Avant la publication de ses résultats trimestriels prévue le 19 mai, Euronext dévoile des avancées concrètes sur un des projets les plus importants de son plan stratégique « Innovate for Growth 2027 » : le lancement d’une offre de dépositaire central de titres (CSD) pour les marchés d’Amsterdam, Bruxelles et Paris.
Une phase de test vient d’être lancée avec de grands conservateurs, afin de proposer une organisation de post-marché européenne « plus simple et plus efficace ». « Les activités Securities Services de BNP Paribas, Citi et Caceis, ont exprimé leur soutien à un modèle qui remet en cause les pratiques de marché établies et contribue à améliorer la fourniture des services dans l’ensemble du secteur », indique Euronext, qui entend ainsi marcher sur les plates-bandes d’Euroclear.
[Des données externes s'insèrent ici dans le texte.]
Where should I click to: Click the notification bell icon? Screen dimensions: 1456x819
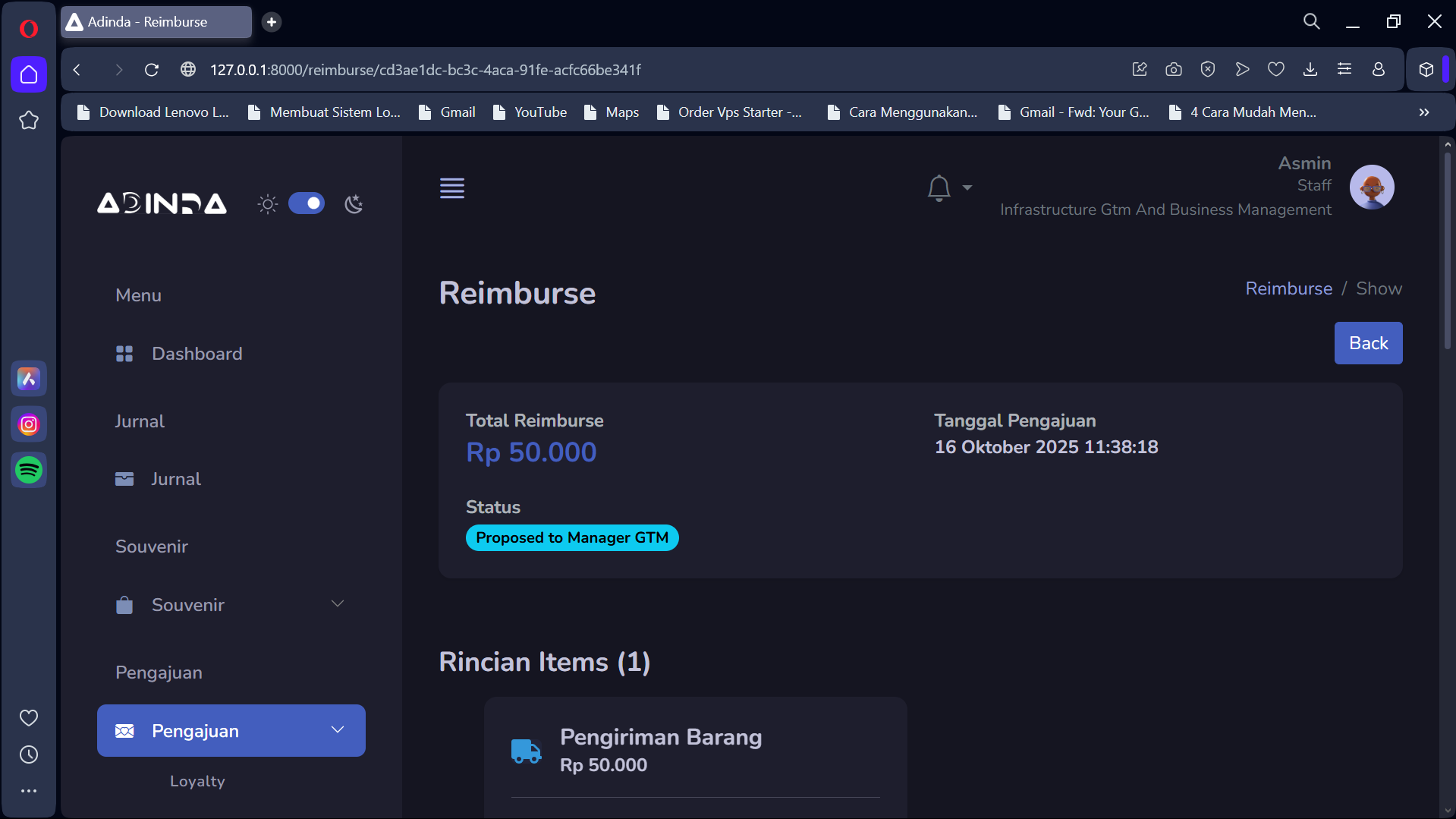click(939, 187)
On se souvient que, malgré les appels du pied répétés de Stéphane Boujnah, le président du directoire d’Euronext, la centrale de réglement-livraison internationale établie à Bruxelles, avait refusé toute proposition de rapprochement entre les deux entreprises.
Moins de complexité, plus de résilience
À partir de septembre 2026, Euronext Securities prévoit ainsi de proposer un nouveau service de CSD pour les actions et les ETF en Belgique, en France et aux Pays-Bas, en complément de services déjà fournis au Danemark, en Grèce, en Italie, au Portugal et en Norvège. « L’ouverture de notre fenêtre de test constitue un moment décisif. Nous construisons désormais ce modèle avec nos clients. Il s’agit de proposer une infrastructure post-marché européenne qui réduise la complexité, améliore la résilience et place les émetteurs et les investisseurs au premier plan. Notre priorité est d’assurer une transition fluide et de générer de la valeur de long terme dès le premier jour », commente Pierre Davoust, directeur d’Euronext Securities.
Après cette première étape, Euronext souhaite étendre son initiative à d’autres marchés de l’Union européenne, afin de permettre aux participants de marché de centraliser et d’optimiser leurs opérations post-marché à l’échelle du continent. Il s’agit aussi de démontrer sa capacité à se développer de manière organique et plus forcément par des acquisitions.